START Excerpted data

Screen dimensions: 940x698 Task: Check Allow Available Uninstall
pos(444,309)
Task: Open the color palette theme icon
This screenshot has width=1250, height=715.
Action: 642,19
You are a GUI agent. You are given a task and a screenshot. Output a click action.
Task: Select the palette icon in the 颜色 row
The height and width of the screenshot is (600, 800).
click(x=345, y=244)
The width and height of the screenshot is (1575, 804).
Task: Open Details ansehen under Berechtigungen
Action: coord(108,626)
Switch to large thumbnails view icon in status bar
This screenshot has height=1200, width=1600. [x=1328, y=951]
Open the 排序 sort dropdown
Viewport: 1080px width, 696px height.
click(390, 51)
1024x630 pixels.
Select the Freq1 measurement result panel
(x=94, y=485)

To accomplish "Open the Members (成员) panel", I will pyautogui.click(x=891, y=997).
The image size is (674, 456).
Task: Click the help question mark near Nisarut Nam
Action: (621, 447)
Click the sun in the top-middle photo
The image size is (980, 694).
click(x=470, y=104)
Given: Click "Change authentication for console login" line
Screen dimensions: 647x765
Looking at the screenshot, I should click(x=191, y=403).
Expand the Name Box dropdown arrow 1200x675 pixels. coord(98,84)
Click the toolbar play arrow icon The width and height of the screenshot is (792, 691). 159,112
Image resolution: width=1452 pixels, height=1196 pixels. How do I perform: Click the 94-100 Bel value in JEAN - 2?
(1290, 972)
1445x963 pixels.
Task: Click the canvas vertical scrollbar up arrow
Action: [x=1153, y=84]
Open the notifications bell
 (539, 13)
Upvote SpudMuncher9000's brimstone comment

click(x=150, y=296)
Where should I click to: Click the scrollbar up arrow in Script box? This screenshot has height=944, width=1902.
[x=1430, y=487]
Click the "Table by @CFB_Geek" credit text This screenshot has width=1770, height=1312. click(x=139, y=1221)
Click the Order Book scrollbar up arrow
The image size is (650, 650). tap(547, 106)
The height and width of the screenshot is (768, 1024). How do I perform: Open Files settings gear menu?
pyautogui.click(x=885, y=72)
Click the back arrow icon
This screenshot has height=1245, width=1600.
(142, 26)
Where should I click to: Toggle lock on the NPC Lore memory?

END Excerpted data

Write the material out once more, exactly as it reads.

## Result of this task
Screen dimensions: 940x698 Task: Check Allow Available Uninstall
pos(444,309)
Task: Open the color palette theme icon
This screenshot has width=1250, height=715.
Action: 642,19
You are a GUI agent. You are given a task and a screenshot. Output a click action.
Task: Select the palette icon in the 颜色 row
The height and width of the screenshot is (600, 800).
click(x=345, y=244)
The width and height of the screenshot is (1575, 804).
Task: Open Details ansehen under Berechtigungen
Action: coord(108,626)
Switch to large thumbnails view icon in status bar
This screenshot has height=1200, width=1600. [x=1328, y=951]
Open the 排序 sort dropdown
Viewport: 1080px width, 696px height.
click(390, 51)
1024x630 pixels.
Select the Freq1 measurement result panel
(x=94, y=485)

To accomplish "Open the Members (成员) panel", I will pyautogui.click(x=891, y=997).
The image size is (674, 456).
Task: Click the help question mark near Nisarut Nam
Action: (621, 447)
Click the sun in the top-middle photo
The image size is (980, 694).
click(x=470, y=104)
Given: Click "Change authentication for console login" line
Screen dimensions: 647x765
Looking at the screenshot, I should click(x=191, y=403).
Expand the Name Box dropdown arrow 1200x675 pixels. coord(98,84)
Click the toolbar play arrow icon The width and height of the screenshot is (792, 691). 159,112
Image resolution: width=1452 pixels, height=1196 pixels. How do I perform: Click the 94-100 Bel value in JEAN - 2?
(1290, 972)
1445x963 pixels.
Task: Click the canvas vertical scrollbar up arrow
Action: [x=1153, y=84]
Open the notifications bell
 (539, 13)
Upvote SpudMuncher9000's brimstone comment

click(x=150, y=296)
Where should I click to: Click the scrollbar up arrow in Script box? This screenshot has height=944, width=1902.
[x=1430, y=487]
Click the "Table by @CFB_Geek" credit text This screenshot has width=1770, height=1312. click(x=139, y=1221)
Click the Order Book scrollbar up arrow
The image size is (650, 650). tap(547, 106)
The height and width of the screenshot is (768, 1024). How do I perform: Open Files settings gear menu?
pyautogui.click(x=885, y=72)
Click the back arrow icon
This screenshot has height=1245, width=1600.
(142, 26)
Where should I click to: Toggle lock on the NPC Lore memory?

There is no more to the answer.